> [EXTRACT TO READ]
2.1 $m$ -Parent Evolutionary Synthesis

Let the network architecture be formulated as $\mathcal{H}(N,S)$ , where $N$ is the set of possible neurons and $S$ denotes the set of possible synapses in the network. Each neuron $n_{j}\in N$ is connected to neuron $n_{k}\in N$ via a set of synapses $\bar{s}\subset S$ , such that the synaptic connectivity $s_{j}\in S$ has an associated $w_{j}\in W$ to denote the connection’s strength. In the seminal evolutionary deep intelligence paper [11], the synthesis probability $P(\mathcal{H}_{g}|\mathcal{H}_{g-1},\mathcal{R}_{g})$ of a new network at generation $g$ is approximated by the synaptic probability $P(S_{g}|W_{g-1},R_{g})$ to emulate heredity through the generations of networks. $P(\mathcal{H}_{g}|\mathcal{H}_{g-1},\mathcal{R}_{g})$ is also conditional on an environmental factor model $\mathcal{R}_{g}$ to imitate natural selection via simulated environmental resources.

> [DATA SUPPLIED]

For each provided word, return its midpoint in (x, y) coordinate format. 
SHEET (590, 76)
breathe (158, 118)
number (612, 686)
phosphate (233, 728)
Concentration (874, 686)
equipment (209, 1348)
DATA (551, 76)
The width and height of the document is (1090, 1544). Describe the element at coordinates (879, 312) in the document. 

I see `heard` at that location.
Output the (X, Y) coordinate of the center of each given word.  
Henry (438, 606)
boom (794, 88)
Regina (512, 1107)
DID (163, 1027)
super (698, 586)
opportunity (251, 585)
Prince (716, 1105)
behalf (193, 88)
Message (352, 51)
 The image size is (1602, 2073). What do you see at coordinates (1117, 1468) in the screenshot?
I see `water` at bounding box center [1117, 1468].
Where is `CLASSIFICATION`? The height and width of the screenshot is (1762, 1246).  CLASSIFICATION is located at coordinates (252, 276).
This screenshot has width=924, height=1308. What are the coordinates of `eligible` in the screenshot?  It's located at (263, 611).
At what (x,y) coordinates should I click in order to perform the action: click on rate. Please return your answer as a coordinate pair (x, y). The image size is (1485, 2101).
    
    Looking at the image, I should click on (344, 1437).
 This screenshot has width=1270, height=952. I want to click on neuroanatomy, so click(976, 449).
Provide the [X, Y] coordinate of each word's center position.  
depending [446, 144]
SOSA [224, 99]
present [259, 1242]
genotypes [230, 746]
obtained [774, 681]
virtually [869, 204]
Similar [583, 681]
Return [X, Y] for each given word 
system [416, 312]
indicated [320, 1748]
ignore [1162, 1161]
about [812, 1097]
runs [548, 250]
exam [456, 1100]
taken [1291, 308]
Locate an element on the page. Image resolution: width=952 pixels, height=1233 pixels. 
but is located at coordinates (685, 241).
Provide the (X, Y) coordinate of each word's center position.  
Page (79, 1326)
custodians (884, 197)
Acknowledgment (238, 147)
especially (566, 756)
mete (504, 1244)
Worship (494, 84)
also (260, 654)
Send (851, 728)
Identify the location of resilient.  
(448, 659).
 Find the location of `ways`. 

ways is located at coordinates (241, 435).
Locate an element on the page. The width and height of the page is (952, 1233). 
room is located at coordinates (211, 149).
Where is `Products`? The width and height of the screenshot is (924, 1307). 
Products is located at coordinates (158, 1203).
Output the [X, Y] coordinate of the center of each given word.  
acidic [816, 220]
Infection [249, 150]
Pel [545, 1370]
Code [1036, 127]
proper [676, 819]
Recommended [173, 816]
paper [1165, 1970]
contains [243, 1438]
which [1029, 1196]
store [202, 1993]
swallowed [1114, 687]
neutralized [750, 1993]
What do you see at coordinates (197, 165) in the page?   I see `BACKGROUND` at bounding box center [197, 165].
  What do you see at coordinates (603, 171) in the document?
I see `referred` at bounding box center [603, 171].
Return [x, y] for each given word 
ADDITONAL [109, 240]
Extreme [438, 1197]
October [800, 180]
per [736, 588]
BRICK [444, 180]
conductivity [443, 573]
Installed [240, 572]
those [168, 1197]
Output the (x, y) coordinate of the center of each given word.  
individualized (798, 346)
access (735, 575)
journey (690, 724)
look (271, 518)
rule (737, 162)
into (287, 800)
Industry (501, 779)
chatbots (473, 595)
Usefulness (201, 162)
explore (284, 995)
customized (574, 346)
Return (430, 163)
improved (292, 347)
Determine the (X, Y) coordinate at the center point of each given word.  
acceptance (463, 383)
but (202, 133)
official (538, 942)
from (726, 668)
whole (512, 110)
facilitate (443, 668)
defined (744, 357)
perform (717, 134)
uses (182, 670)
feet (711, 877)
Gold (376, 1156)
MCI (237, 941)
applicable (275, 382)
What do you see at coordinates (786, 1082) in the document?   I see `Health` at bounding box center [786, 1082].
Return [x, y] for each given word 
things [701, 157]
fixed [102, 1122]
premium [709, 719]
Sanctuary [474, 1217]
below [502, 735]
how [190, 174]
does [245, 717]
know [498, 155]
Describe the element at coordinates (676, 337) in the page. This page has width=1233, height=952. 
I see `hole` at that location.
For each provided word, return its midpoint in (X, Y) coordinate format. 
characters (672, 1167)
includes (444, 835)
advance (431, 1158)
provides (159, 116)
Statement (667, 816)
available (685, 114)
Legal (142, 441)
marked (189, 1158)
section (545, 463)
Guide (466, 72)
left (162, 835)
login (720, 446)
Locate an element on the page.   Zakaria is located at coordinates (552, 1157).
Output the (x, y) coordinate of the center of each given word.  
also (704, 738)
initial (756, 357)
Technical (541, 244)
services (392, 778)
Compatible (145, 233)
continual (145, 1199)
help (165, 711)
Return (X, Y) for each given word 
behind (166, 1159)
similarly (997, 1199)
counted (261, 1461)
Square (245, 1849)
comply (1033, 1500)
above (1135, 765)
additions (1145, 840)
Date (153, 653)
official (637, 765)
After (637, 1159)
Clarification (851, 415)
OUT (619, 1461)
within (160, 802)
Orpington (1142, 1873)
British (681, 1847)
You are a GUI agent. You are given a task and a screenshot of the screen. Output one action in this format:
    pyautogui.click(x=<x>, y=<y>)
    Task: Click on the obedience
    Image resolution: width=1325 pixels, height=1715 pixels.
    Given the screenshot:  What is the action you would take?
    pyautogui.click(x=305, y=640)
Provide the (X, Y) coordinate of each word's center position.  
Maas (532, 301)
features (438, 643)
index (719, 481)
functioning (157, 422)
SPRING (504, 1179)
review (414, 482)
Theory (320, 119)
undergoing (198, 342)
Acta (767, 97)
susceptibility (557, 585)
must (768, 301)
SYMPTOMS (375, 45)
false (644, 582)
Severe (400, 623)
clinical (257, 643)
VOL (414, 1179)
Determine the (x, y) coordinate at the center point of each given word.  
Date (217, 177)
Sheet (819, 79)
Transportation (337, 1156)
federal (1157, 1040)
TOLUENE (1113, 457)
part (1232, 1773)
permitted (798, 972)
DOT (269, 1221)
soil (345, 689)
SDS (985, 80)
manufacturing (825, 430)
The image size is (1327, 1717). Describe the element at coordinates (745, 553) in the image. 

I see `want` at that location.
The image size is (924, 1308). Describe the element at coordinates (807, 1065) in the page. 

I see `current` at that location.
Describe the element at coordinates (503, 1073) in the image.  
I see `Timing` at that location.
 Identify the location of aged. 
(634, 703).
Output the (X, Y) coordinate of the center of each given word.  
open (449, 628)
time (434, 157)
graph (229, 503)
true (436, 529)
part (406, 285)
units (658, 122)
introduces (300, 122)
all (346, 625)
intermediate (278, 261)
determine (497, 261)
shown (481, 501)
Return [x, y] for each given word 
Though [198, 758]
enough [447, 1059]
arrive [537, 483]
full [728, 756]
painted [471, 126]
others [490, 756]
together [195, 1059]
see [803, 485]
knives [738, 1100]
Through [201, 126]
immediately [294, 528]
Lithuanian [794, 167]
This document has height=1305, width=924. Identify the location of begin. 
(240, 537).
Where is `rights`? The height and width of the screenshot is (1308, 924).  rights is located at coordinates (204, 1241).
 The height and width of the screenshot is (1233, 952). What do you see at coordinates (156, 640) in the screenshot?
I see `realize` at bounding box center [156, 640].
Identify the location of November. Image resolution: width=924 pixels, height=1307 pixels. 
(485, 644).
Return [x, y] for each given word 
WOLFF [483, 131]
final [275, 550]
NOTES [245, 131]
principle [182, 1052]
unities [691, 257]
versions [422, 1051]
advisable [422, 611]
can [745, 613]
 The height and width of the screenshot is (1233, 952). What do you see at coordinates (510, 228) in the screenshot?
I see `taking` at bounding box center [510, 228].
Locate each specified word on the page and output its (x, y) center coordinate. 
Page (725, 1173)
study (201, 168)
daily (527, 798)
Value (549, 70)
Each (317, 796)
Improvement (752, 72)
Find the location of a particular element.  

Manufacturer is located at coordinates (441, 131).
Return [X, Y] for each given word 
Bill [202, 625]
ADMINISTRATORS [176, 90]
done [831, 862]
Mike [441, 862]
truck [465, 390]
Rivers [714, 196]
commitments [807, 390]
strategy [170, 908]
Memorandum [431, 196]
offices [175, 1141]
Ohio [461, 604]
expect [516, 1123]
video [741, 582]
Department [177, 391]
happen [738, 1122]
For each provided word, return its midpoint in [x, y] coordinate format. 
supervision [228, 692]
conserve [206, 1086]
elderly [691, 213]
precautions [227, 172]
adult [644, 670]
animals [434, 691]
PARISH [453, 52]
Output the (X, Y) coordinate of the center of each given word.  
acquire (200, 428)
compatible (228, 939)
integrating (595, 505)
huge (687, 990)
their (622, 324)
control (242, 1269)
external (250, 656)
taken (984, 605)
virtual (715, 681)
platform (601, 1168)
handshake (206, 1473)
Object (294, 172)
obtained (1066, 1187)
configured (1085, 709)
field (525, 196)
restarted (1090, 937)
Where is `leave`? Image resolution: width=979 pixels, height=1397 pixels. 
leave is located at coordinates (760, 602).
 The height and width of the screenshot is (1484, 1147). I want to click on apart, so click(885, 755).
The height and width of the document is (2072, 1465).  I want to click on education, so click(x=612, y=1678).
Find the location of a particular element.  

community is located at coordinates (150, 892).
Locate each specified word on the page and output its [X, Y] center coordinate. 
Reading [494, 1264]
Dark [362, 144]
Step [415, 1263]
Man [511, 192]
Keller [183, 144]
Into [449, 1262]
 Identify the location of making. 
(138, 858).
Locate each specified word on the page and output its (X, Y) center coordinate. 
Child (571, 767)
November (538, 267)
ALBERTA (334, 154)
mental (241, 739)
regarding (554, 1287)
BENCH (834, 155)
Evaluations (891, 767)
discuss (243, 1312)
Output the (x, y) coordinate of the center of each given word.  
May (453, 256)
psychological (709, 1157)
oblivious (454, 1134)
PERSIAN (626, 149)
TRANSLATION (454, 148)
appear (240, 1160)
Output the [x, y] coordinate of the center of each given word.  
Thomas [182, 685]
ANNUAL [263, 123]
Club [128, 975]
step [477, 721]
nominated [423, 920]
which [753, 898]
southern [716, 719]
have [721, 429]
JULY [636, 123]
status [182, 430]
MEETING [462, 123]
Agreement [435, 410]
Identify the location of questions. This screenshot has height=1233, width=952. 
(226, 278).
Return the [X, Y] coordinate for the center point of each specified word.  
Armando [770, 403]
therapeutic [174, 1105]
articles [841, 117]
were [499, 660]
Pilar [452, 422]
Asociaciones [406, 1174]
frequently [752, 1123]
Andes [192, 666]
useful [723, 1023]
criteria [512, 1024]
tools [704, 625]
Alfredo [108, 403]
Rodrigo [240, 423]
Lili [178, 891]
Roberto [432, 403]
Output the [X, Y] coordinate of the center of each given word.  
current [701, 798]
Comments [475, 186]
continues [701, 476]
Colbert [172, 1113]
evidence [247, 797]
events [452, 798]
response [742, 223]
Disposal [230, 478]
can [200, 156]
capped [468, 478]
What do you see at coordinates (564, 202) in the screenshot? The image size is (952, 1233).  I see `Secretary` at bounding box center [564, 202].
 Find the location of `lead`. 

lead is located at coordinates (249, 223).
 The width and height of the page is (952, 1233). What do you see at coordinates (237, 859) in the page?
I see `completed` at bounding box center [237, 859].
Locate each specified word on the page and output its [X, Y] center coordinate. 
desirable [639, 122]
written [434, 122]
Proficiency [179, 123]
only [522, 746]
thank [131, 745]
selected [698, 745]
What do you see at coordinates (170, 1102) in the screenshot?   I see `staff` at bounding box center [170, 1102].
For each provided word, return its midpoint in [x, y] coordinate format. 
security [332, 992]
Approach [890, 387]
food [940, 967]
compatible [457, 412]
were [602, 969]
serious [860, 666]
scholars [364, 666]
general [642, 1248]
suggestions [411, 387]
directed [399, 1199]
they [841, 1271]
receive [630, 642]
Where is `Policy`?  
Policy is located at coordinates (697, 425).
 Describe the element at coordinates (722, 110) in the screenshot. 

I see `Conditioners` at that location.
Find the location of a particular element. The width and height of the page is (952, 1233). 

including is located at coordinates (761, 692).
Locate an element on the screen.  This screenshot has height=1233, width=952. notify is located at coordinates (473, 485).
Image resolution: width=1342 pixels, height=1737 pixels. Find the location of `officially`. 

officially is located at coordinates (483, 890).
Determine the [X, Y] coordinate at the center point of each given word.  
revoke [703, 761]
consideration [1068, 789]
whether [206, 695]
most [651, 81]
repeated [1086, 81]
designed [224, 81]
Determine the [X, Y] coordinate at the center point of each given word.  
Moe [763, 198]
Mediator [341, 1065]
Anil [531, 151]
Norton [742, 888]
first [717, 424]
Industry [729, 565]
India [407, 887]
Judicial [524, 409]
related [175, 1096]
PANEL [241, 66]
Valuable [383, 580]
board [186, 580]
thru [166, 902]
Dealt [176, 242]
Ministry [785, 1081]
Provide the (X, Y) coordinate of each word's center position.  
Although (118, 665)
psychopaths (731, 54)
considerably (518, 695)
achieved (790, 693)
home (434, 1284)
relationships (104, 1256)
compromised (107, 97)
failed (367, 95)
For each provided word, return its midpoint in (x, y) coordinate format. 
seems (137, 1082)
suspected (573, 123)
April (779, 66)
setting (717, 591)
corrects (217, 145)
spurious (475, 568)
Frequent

> [TASK LIST]
(1) Decide whether each statement agrees with the evolutionary synthesis passage: (a) each synaptic connectivity has an associated value denoting the connection's strength; (b) the environmental factor model is meant to imitate heredity; (c) $N$ denotes the set of possible synapses. Answer yes or no for each and quote the deciding words of the passage.
(2) According to the evolutionary synthesis passage, what is approximating the synthesis probability by the synaptic probability meant to emulate?
Draw only on the evolutionary synthesis passage.

> [OUTPUTS FOR THE TASKS]
(1)
(a) Yes: "to denote the connection’s strength"
(b) No: "to imitate natural selection via simulated environmental resources"
(c) No: "where $N$ is the set of possible neurons"

(2) Heredity through the generations of networks.